La justice contre les justes ?
Par Didier Fassin, président du Comede
Cette tribune a été initialement publiée le 10 février 2017 par Libération
Il y a quelques semaines, un ami qui est professeur de droit dans une grande université des Etats-Unis me raconta une anecdote tout à fait remarquable. Alors qu’à l’occasion d’une réunion scientifique, il évoquait l’histoire de sa famille avec un collègue, tous deux se rendirent compte que le père du premier et la mère du second, l’un et l’autre juifs, devaient à l’engagement courageux du même homme, Aristides de Sousa Mendes, d’avoir pu échapper à la répression du régime nazi.
En effet, au mois de juin 1940, alors que des dizaines de milliers de réfugiés fuyant l’arrivée de l’armée allemande se pressaient vers le Sud-Ouest pour tenter de passer en Espagne et rejoindre Lisbonne dans l’espoir de s’embarquer vers les Etats-Unis, Aristides de Sousa Mendes, Consul du Portugal à Bordeaux, émit quantité de visas, malgré l’interdiction du gouvernement du général Salazar. On estime à 30 000 le nombre de personnes auxquelles il permit de quitter la France, parmi lesquels 10 000 juifs, et ce alors même que le dictateur portugais l’avait démis de ses fonctions et placé sous surveillance avec une obligation de rapatriement. Sur le chemin du retour vers son pays, il aida encore plusieurs dizaines de réfugiés, que les douaniers espagnols venaient de refouler, à passer la frontière près d’Hendaye en usant de son autorité diplomatique.

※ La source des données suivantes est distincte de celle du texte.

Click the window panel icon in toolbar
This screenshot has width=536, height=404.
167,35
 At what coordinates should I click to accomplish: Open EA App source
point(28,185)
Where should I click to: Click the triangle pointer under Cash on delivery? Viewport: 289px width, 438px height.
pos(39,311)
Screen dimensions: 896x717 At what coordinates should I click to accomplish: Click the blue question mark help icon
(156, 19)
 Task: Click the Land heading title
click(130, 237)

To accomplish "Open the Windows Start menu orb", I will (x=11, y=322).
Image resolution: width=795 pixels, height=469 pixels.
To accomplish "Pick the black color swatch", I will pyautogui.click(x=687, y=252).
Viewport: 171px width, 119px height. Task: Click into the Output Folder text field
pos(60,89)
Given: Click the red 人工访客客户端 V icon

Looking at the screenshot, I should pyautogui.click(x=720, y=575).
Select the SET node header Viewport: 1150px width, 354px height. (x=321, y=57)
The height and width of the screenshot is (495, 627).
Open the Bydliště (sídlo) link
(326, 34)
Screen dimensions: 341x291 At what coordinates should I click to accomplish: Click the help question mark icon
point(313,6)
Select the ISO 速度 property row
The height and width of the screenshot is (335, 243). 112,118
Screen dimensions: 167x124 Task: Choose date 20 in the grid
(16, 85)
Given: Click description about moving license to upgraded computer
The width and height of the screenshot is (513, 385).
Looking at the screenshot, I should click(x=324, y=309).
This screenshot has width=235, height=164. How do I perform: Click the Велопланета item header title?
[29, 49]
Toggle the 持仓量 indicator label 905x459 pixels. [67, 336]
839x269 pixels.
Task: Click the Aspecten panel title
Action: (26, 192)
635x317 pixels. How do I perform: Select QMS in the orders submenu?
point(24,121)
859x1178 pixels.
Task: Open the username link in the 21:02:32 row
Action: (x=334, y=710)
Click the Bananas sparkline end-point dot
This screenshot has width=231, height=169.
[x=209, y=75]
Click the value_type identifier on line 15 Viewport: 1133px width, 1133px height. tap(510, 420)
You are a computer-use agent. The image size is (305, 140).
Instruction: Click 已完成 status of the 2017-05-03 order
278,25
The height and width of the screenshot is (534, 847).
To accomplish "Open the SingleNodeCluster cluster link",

Rentré au Portugal, il fut jugé pour avoir désobéi aux ordres de son gouvernement. Pour sa défense, il déclara: “C’était en effet mon but de sauver tous ces gens dont les souffrances étaient indescriptibles… Je ne pouvais pas les différencier car j’obéissais à une injonction humanitaire qui ne fait de distinction ni de race ni de nationalité.” Il fut condamné et destitué. Sa famille tomba en disgrâce. Aristides de Sousa Mendes mourut en 1954 dans la pauvreté et le déshonneur. Douze ans plus tard, le Mémorial Yad Vashem le reconnut comme “Juste parmi les nations”, mais il fallut encore plus d’une décennie pour que la République portugaise le réhabilitât, annulant toutes les charges qui avaient pesé sur lui. En 1995, une semaine d’hommage lui fut consacrée par son pays et le président Mario Soares déclara qu’il était “le plus grand héros portugais du vingtième siècle”.
Les parallèles historiques sont souvent approximatifs et je ne me hasarderai à comparer ni la France contemporaine avec la France défaite de 1940, ni le régime d’Antonio de Oliveira Salazar avec le pouvoir de François Hollande, ni les hauts-faits d’Aristides de Sousa Mendes avec les actes courageux de Cédric Herrou, accusé d’avoir facilité le franchissement de la frontière italienne à des hommes, des femmes et des adolescents originaires du continent africain qui avaient traversé la Méditerranée au péril de leur vie pour échapper à des situations souvent tragiques dans leur pays. Mais c’est bien au nom des mêmes valeurs d’entraide et d’une certaine conception de l’humanité que le consul portugais et l’agriculteur français ont fait acte de désobéissance civile, qu’ils ont permis à des réfugiés et des émigrés de traverser des frontières de manière illégale mais sûre, et qu’ils leur ont donné la chance de trouver un refuge sur des terres plus hospitalières. Et c’est malheureusement avec la même vision étroite de la loi, avec la même priorité donnée à la répression sur la compassion, avec le même acharnement à punir ce qui devrait être célébré que la justice de Lisbonne en 1941 et le parquet de Nice en 2017 ont poursuivi les deux hommes.
Quelque soit la décision du tribunal – et l’on peut encore espérer qu’il prononcera une relaxe comme il l’a fait au mois de janvier pour Pierre-Alain Mannoni accusé de faits semblables – il est clair que l’incrimination de Cédric Herrou procède avant tout d’une intention dissuasive. Il s’agit de décourager celles et ceux qui voudraient porter secours à des personnes fuyant la misère et la guerre. Alors que se multiplient les actions en justice pour « aide au séjour irrégulier » et que se développe en réponse le mouvement des « délinquants solidaires », l’État français affiche sa volonté d’empêcher que l’on porte assistance à ces étrangers, hier en danger dans leur pays, aujourd’hui menacé dans le nôtre. Il est pourtant des moments où la désobéissance civile est la seule voie possible pour des hommes et des femmes d’honneur. C’est le cas lorsque l’existence d’autres êtres humains est en jeu. Les deux universitaires qui découvraient la commune histoire de leurs parents en étaient, littéralement, la preuve vivante.